* **READING TEXT**
- Opening Delimiter -

Observation data (J2000 epoch)
- Constellation: Hydra
- Right ascension: 8^{h} 50^{m} 30.0^{s}
- Declination: −16° 37′ 00″
- Redshift: 0.018620±0.000002
- Heliocentric radial velocity: 5,582±1 km/s
- Galactocentric velocity: 5,384±8 km/s
- Distance: 103.9 ± 146.4 Mly (31.853 ± 44.901 Mpc)
- Apparent magnitude (V): 14.5

Characteristics
- Type: SB(rs)bc: HII
- Size: 40,737 ly (12.49 kpc) (diameter; 25.0 B-mag arcsec^{−2}) 28,767 ly × 26,451 ly (8.82 kpc × 8.11 kpc) (diameter; "total" magnitude)
- Apparent size (V): 1.3′ × 1.0′

Other designations
- PGC 024836, APG 7

= Arp 7 =

Galaxy in the constellation Hydra

Arp 7 (PGC 24836) is a spiral galaxy in the constellation Hydra. Redshift-independent measurements of its distance vary widely, from 5.9 to 83.7 Mpc. Its morphological classification is SB(rs)bc, meaning it is a barred spiral galaxy with some ring-like structure.

- Closing Delimiter -

* **QUESTIONS TO ANSWER**
• A. Can you retype the Arp 7 text between "- Apparent size" and "some ring-like structure.", inclusive?
• B. What comes next in the Arp 7 text? Write a continuation that begins after its final sentence.
The listing is separate material, apart from the Arp 7 text.

* **Dataset items**

- Opening Delimiter -

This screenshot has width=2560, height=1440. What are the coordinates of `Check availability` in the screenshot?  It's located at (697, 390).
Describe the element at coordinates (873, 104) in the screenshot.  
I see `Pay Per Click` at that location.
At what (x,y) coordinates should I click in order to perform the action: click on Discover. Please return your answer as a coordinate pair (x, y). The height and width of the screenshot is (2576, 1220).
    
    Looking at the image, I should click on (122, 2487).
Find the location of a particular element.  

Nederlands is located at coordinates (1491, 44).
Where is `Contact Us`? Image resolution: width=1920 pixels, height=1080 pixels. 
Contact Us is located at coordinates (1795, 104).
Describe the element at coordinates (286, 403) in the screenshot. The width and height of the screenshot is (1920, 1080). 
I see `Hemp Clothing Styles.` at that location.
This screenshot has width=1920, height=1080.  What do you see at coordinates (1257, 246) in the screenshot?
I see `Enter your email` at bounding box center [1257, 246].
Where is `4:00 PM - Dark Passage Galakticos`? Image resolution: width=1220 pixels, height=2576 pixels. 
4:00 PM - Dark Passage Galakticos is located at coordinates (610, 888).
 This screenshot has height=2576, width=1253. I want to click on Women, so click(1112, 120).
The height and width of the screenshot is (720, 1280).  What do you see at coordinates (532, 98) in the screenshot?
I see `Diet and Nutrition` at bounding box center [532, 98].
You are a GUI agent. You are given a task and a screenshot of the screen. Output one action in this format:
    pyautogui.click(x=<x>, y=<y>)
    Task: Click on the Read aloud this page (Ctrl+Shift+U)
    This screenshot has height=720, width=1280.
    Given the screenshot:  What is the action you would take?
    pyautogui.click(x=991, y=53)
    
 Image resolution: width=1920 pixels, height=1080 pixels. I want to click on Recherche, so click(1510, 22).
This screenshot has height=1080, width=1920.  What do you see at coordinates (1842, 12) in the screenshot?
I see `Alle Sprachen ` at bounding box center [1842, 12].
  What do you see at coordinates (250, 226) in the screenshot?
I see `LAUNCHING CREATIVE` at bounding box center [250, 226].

- Closing Delimiter -

* **LIST OF ANSWERS**
• A.
- Apparent size (V): 1.3′ × 1.0′

Other designations
- PGC 024836, APG 7

= Arp 7 =

Galaxy in the constellation Hydra

Arp 7 (PGC 24836) is a spiral galaxy in the constellation Hydra. Redshift-independent measurements of its distance vary widely, from 5.9 to 83.7 Mpc. Its morphological classification is SB(rs)bc, meaning it is a barred spiral galaxy with some ring-like structure.

• B.
Arp 7 was imaged by Halton Arp and included in his Atlas of Peculiar Galaxies under the category of 'split arm' galaxies. Five other galaxies are also included in this section of the atlas: Arp 8 (NGC 497), Arp 9 (NGC 2523), Arp 10 (UGC 1775), Arp 11 (UGC 717), and Arp 12 (NGC 2608).